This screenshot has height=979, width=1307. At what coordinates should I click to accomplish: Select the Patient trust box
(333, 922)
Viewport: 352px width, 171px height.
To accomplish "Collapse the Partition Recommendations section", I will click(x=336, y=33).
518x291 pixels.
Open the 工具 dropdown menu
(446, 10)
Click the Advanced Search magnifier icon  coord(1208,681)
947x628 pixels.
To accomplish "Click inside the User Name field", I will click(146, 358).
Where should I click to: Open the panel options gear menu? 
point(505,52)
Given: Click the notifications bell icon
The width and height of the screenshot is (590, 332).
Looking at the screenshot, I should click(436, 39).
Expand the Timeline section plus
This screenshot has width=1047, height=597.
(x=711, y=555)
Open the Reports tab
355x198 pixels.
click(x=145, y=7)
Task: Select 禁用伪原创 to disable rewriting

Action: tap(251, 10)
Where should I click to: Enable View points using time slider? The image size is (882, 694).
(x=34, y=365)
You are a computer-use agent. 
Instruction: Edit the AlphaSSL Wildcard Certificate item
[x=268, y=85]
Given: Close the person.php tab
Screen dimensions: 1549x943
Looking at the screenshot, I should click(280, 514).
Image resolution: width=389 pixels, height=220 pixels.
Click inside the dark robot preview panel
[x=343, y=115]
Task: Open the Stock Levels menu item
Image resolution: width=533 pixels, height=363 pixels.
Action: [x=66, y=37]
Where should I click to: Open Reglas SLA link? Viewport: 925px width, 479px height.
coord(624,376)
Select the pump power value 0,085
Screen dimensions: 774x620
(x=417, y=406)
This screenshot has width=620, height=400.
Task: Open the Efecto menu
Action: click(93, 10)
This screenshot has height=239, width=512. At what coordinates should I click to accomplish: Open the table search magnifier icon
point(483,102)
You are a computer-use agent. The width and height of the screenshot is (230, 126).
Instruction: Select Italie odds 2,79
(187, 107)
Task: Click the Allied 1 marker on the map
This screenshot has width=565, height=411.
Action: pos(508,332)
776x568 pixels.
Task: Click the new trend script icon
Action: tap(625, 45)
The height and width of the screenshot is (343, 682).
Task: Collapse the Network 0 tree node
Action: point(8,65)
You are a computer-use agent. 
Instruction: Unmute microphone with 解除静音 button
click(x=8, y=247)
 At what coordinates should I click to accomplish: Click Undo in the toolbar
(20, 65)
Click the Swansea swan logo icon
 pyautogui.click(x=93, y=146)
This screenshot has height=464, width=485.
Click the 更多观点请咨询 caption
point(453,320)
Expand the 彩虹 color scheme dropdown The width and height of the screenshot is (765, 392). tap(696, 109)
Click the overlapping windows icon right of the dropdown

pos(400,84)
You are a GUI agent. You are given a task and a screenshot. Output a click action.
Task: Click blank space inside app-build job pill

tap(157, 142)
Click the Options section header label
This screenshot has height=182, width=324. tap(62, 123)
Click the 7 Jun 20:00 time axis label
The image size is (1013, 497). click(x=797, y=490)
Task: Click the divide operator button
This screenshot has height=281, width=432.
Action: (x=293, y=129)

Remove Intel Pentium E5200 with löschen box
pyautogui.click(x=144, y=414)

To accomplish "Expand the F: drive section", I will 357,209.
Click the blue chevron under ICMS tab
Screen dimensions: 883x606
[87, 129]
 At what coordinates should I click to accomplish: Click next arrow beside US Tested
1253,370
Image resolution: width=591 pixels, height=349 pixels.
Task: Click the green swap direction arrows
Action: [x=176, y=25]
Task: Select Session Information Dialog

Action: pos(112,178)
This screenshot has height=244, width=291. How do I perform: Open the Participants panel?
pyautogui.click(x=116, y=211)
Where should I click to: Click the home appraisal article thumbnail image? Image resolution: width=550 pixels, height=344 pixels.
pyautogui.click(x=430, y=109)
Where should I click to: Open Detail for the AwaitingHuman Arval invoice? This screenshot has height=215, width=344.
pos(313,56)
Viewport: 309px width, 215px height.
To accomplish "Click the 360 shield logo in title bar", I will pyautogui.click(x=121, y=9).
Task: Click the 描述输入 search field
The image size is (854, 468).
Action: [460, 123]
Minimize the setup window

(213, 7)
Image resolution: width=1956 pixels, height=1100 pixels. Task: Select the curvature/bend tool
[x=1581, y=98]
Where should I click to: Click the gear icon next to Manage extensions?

※

Task goal: Spot the lines above that mention "field" and copy them.

Response to this task:
To accomplish "Click inside the User Name field", I will click(146, 358).
Task: Click the 描述输入 search field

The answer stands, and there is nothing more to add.